Omicron accounts for an estimated 60% of U.S. COVID cases, and nearly 80% of infections in North and South Carolina, according to the Centers for Disease Control and Prevention (CDC). And unvaccinated individuals are most prone to severe illness, said Dr. David Priest, Novant Health chief, safety, quality and epidemiology officer.
“I think every human on the planet, short of someone who’s a castaway on a desert island, will get exposed to the virus. And while we don’t see omicron necessarily targeting one age group over another, we certainly do see it preferentially affecting those who are unvaccinated and unboosted,” Priest said.
Omicron is 2 to 3 times more contagious than delta, he said, and up to 6 times more contagious than original strains of COVID, “which explains the incredibly quick movement of this variant.”
Another concern among scientists is that most treatments for COVID are not effective against omicron. Sotrovimab – administered via IV infusion, which delivers the medication directly into the bloodstream – is the only monoclonal antibody treatment holding up, Priest said, and supply is “extremely limited.”
Newer treatments such as Paxlovid and molnupiravir, the anti-viral pills approved for people with mild to moderate symptoms, are effective in keeping COVID patients out of the hospital but their supply is also “incredibly low.”
“We’re really excited about these products, and they’ll be game changers once we have access to them, but there’s so little available right now. We need people to know that if they’re unvaccinated or at high-risk for complications from COVID, there will be limited therapies to help them if they get sick,” Priest said.
The bottom line: Don’t wait to get vaccinated or receive a booster. Data has shown that three doses of Pfizer’s or Moderna’s vaccine gives a “significant boost in protection against omicron. It’s not 100% but like I’ve said, nothing in medicine is,” he added.
What makes omicron different?
In addition to being more contagious than earlier variants, omicron may also have a shorter incubation period.
“The incubation period could be as short as three days, making people contagious more quickly after they get it. That also leaves a smaller window for someone to discover they have it and get tested,” Priest said.
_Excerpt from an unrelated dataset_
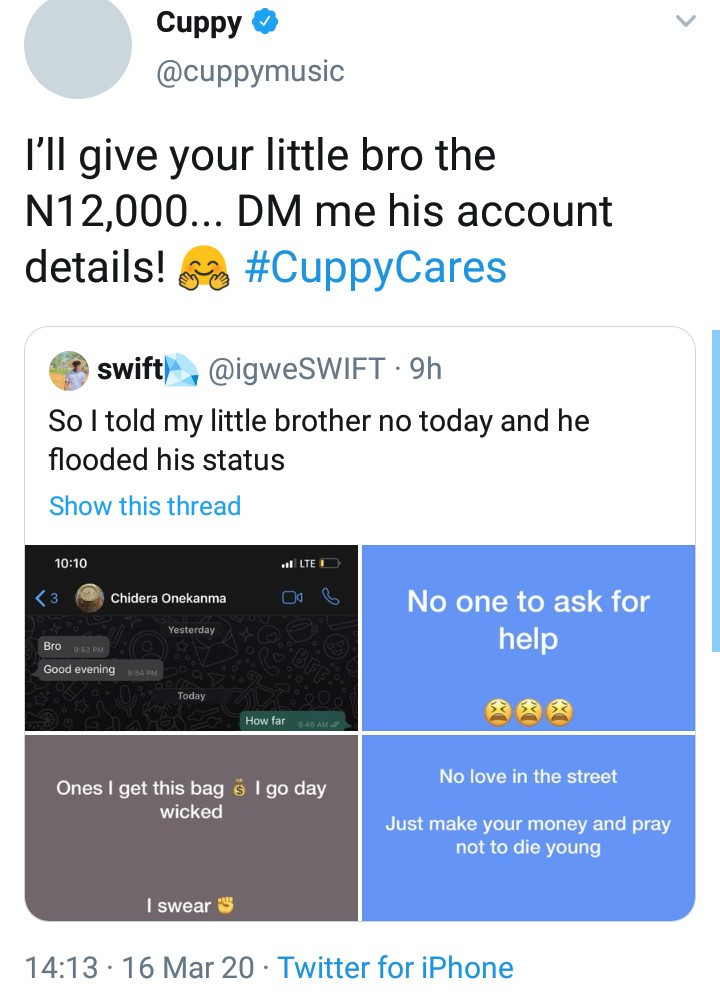Image resolution: width=720 pixels, height=998 pixels.
Task: Open the @igweSWIFT handle in the quoted tweet
Action: (x=297, y=369)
When it comes to the notion that omicron results in less severe illness, he added, “I think for the volume of cases we have, it seems to be a little less serious in general. But when people who are vulnerable (the elderly, immunocompromised) get infected, they’re likely to have complications.”
Omicron symptoms most commonly present as upper respiratory infections, sore throat, fever, cough and congestion.
“I don’t personally see as much of the loss of taste and smell we saw earlier in the pandemic. So, these variants all have a different predilection for different parts of human anatomy and that can make their presentation a bit different. If you have symptoms of fever, sore throat, headache, congestion and cough right now, there’s a pretty good chance you have COVID given the numbers we’re seeing,” Priest said.